Remove new lines from a text file
Posted: 2019-10-08 Filed under: office | Tags: line, sed, space, tr Leave a commentI want to copy some text from a PDF file into a word processor. Copying works, but the line breaks from the PDF formatting are also copied. This messes up the text and results in disconnected text with many rows. I decided to use the command line to fix this automatically. I searched a bit and it seems that there are two steps that have to be taken.

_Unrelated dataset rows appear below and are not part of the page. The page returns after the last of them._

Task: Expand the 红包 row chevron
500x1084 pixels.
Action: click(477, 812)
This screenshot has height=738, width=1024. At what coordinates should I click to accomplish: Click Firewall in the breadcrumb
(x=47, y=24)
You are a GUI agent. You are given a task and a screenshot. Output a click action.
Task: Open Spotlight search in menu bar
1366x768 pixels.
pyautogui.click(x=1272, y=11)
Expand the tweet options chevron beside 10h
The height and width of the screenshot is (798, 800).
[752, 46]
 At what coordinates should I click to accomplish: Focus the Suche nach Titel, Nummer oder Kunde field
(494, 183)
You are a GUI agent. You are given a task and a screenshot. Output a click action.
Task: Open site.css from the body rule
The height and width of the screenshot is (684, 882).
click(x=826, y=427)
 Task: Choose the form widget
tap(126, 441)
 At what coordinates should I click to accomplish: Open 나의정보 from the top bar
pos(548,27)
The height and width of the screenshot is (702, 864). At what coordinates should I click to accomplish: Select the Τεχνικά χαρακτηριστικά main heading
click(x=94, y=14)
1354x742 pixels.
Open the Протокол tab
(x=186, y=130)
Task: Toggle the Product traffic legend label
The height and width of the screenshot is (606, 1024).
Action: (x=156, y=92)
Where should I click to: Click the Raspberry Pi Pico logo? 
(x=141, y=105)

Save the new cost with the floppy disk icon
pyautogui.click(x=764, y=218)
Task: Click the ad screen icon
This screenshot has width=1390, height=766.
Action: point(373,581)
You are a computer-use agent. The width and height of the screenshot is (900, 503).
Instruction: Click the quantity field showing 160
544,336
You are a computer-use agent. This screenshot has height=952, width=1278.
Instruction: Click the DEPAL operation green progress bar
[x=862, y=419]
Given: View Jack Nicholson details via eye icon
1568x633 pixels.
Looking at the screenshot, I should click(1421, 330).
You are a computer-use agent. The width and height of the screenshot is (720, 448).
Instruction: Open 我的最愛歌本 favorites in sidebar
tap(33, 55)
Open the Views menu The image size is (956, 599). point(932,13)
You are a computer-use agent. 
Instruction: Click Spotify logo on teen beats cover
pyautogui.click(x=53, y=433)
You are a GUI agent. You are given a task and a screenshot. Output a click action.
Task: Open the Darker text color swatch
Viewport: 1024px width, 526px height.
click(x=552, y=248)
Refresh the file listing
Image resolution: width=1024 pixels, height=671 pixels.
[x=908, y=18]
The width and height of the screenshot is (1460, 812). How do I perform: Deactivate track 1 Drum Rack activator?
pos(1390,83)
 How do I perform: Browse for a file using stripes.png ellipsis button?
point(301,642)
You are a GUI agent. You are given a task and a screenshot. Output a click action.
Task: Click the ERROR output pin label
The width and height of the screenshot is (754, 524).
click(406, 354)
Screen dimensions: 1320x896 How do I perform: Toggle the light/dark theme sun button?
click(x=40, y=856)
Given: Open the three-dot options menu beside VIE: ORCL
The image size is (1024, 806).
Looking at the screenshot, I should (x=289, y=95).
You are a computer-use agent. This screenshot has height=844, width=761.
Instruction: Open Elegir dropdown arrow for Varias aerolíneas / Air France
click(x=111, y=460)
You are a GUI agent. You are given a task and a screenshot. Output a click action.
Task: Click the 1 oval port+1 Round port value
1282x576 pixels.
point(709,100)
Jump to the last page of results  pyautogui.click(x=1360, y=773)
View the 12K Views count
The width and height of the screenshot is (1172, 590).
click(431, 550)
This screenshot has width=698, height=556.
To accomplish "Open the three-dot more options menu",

First, I copied the text from the PDF and save it as in a simple text file, let’s name it something like lines.txt
.
As it is described in Post 5 part of this discussion, let’s add an empty space at the end of each line and output it in a new file:
sed 's/$/ /' ./lines.txt > linesSpace.txt
Then, lets remove the newlines from there, as it is suggested in this post:
tr -d '\n' < linesSpace.txt > noNewLines.txt
If there were no spaces inserted after the last word at each line, removing the line breaks will merge the last word with the first word from the row below. I decided to write myself a simple script that combines these:
#!/bin/bash echo "Enter full path to your input file:" read INPUT echo "What will your output file be? Output:" read OUTPUT # Add space to the end of each row sed 's/$/ /' $INPUT | tr -d '\n' > $OUTPUT
That’s it!